To do
The required output is the full listing below, reproduced word for word.

Information shown

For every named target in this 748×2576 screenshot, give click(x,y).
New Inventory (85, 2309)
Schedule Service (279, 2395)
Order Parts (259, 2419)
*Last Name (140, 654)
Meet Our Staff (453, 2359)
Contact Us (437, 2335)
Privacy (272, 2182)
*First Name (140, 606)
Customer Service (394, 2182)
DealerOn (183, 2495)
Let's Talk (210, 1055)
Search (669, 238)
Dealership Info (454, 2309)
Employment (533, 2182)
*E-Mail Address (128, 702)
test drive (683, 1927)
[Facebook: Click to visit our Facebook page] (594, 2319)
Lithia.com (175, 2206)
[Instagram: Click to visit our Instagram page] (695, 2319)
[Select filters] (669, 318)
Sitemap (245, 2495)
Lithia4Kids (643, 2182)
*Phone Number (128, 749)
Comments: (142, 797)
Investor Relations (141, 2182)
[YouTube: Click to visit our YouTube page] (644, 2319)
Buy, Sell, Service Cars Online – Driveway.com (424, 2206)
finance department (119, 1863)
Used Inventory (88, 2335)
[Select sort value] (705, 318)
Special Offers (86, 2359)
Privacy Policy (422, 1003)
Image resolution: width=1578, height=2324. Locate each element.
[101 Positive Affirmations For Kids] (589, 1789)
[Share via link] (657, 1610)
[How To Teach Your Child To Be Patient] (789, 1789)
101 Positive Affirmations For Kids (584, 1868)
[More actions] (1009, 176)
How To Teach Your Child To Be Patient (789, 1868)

Reply to the exercise
For every named target in this 748×2576 screenshot, give click(x,y).
New Inventory (85, 2309)
Schedule Service (279, 2395)
Order Parts (259, 2419)
*Last Name (140, 654)
Meet Our Staff (453, 2359)
Contact Us (437, 2335)
Privacy (272, 2182)
*First Name (140, 606)
Customer Service (394, 2182)
DealerOn (183, 2495)
Let's Talk (210, 1055)
Search (669, 238)
Dealership Info (454, 2309)
Employment (533, 2182)
*E-Mail Address (128, 702)
test drive (683, 1927)
[Facebook: Click to visit our Facebook page] (594, 2319)
Lithia.com (175, 2206)
[Instagram: Click to visit our Instagram page] (695, 2319)
[Select filters] (669, 318)
Sitemap (245, 2495)
Lithia4Kids (643, 2182)
*Phone Number (128, 749)
Comments: (142, 797)
Investor Relations (141, 2182)
[YouTube: Click to visit our YouTube page] (644, 2319)
Buy, Sell, Service Cars Online – Driveway.com (424, 2206)
finance department (119, 1863)
Used Inventory (88, 2335)
[Select sort value] (705, 318)
Special Offers (86, 2359)
Privacy Policy (422, 1003)
Image resolution: width=1578, height=2324. Locate each element.
[101 Positive Affirmations For Kids] (589, 1789)
[Share via link] (657, 1610)
[How To Teach Your Child To Be Patient] (789, 1789)
101 Positive Affirmations For Kids (584, 1868)
[More actions] (1009, 176)
How To Teach Your Child To Be Patient (789, 1868)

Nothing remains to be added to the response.